Les dirigeants de l'AIEA n'en font pas mystère:
une telle mise sous contrôle multilatérale ne constitue à
leurs yeux que le premier pas vers une mise en commun, à un horizon
plus lointain, de toute la production d'uranium enrichi sur la planète.
Le pari semble insensé, mais le discours proféré le
5 avril a Prague par Barack Obama, dans lequel il appelait de ses vœux
la création d'une telle banque de combustible au nom de la lutte
antiprolifération et du désarmement nucléaire, indique
un infléchissement notable de Washington sur la question.
L'apport de Warren Buffett
Outre Barack Obama et le président
kazakh, Noursoultan Nazerbayev, le directeur général de l'AIEA,
Mohamed ElBaradei, qui quittera son poste en novembre prochain, peut compter
sur le soutien inconditionnel de l'homme le plus riche des Etats-Unis,
le milliardaire Warren Buffett.
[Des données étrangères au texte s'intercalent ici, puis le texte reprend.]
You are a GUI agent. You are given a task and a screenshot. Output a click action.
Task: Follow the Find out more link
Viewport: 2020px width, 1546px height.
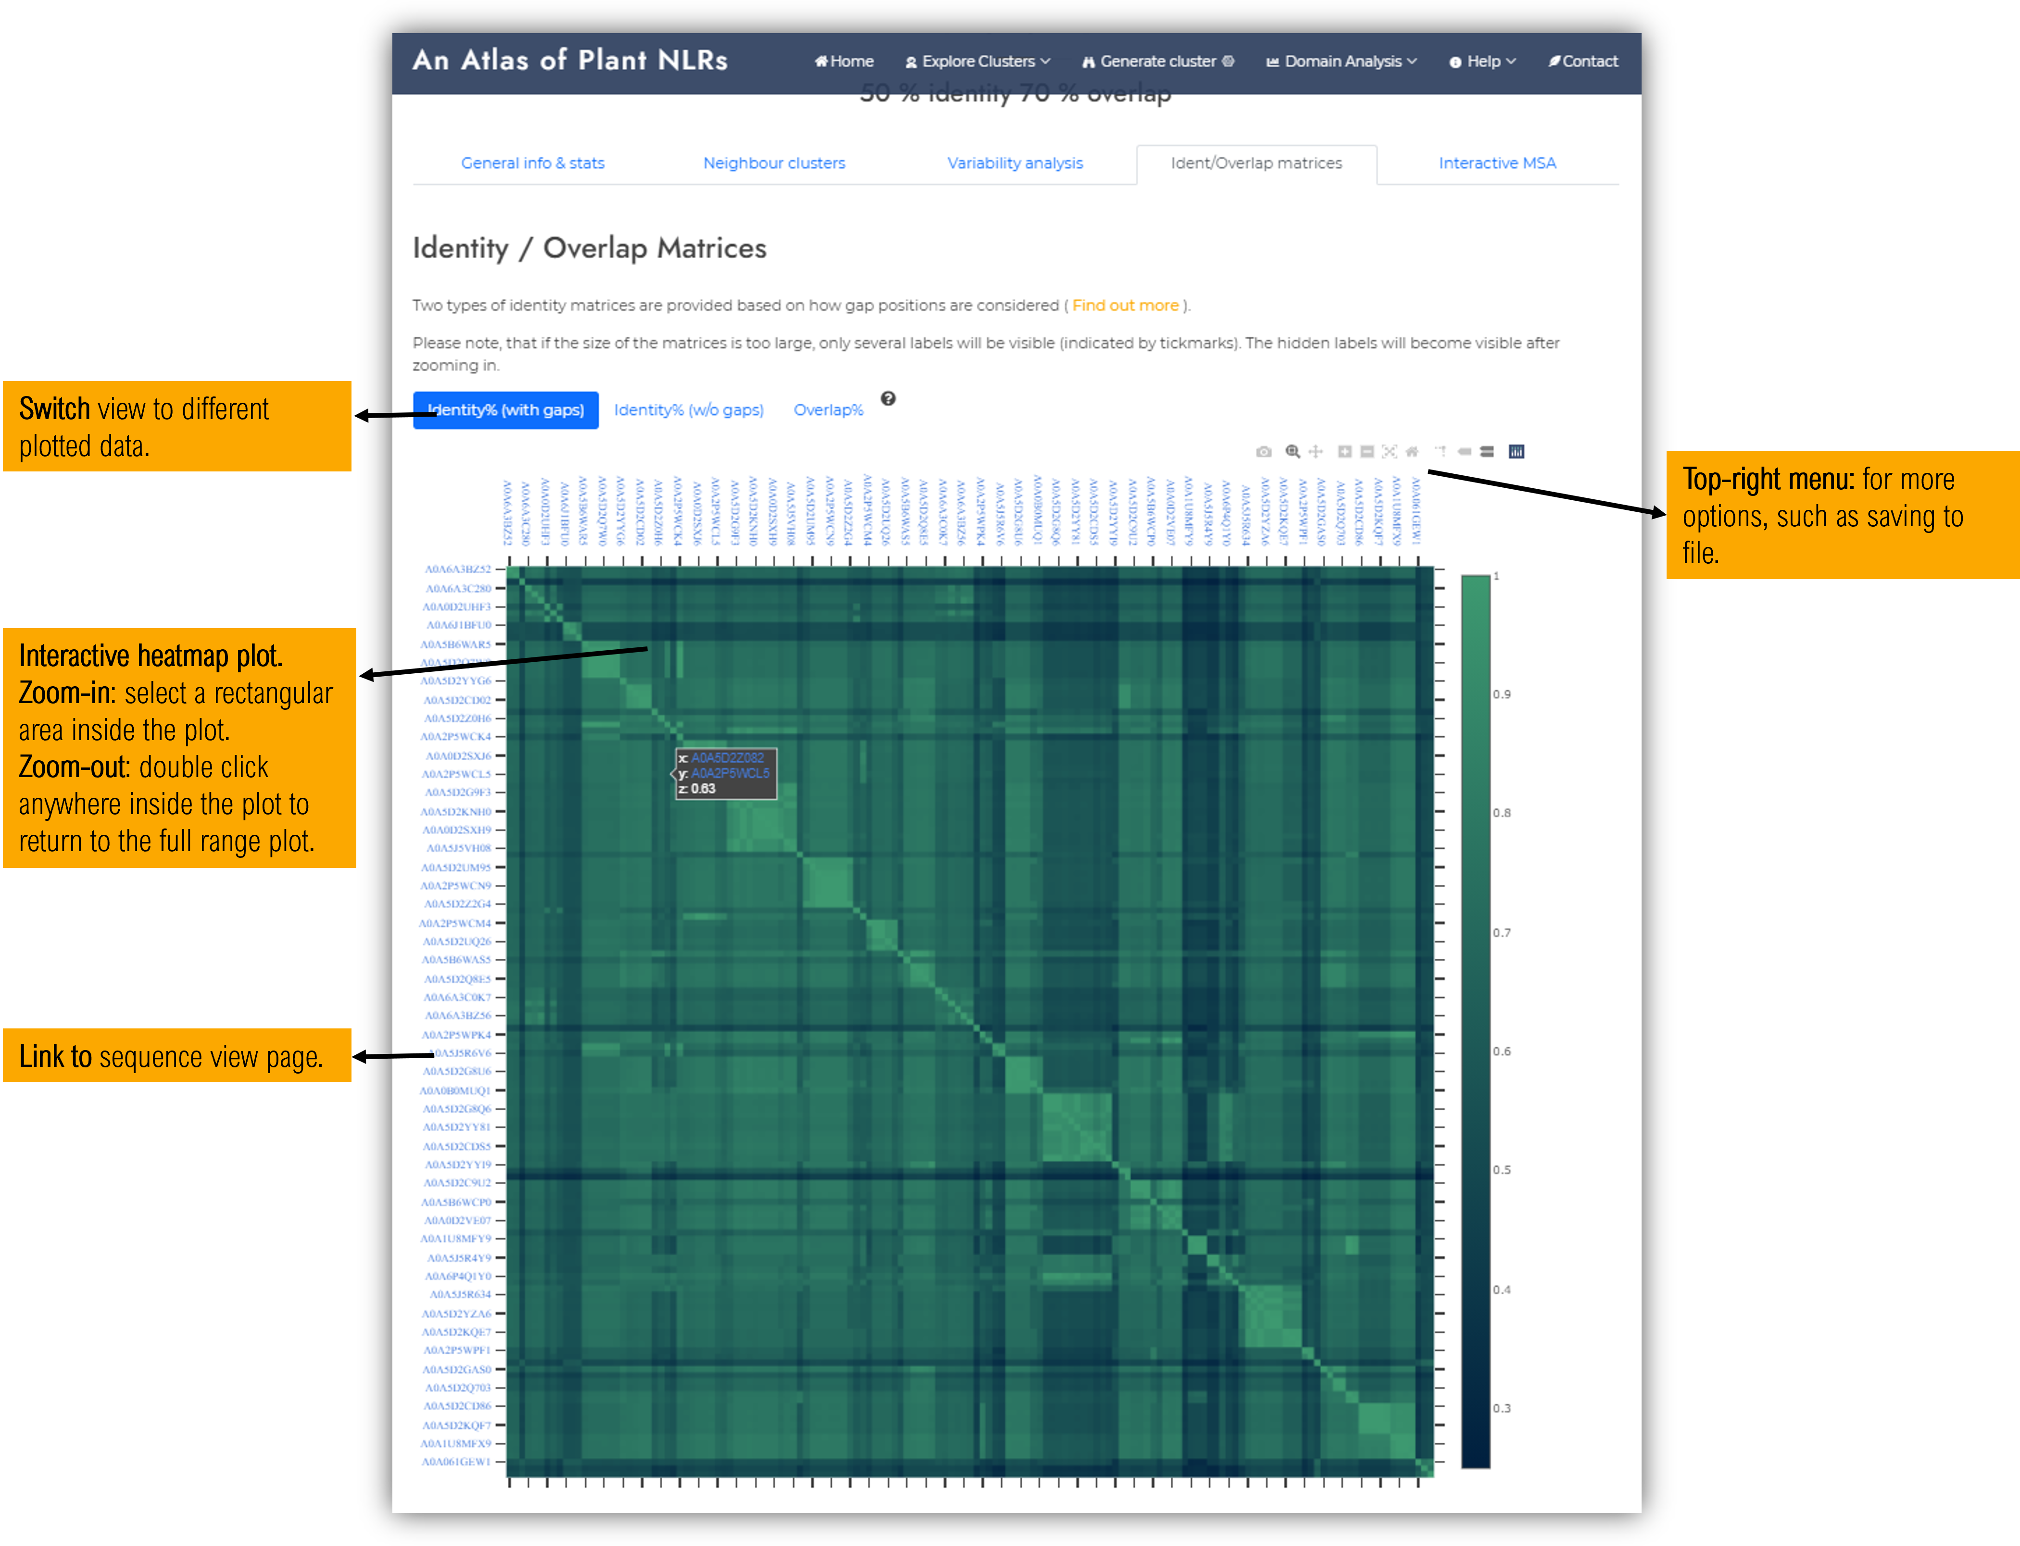(x=1125, y=305)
En 2006, celui-ci avait promis de contribuer
pour 50 millions de dollars au lancement d'une telle banque, à condition
que les Etats membres de l'AIEA fournissent les 100 millions de dollars
manquants pour acheter les premières 60 à 80 tonnes d'uranium
faiblement enrichi nécessaires au démarrage du projet.
C'est chose faite: les Etats-Unis ont mis
49 millions de dollars sur la table, le Koweït et les Emirats arabes
unis (EAU) 10 millions chacun, la Norvège 5 millions et l'Union
européenne 25 millions €. Le choix du Kazakhstan revêt
en outre une dimension symbolique susceptible de faciliter l'adhésion
des plus réticents: après l'effondrement de l'URSS en 1991,
cette ancienne république soviétique avait d'elle-même
restitué les ogives nucléaires abandonnées sur son
territoire par l'ex-Armée rouge.
Reste à convaincre certains Etats membres
de l'AIEA, à commencer par l'Italie, l'Afrique du Sud et l'Egypte,
qu'il ne s'agit pas d'une nouvelle manœuvre des grandes puissances, peu
désireuses de partager un savoir-faire aussi éminemment stratégique.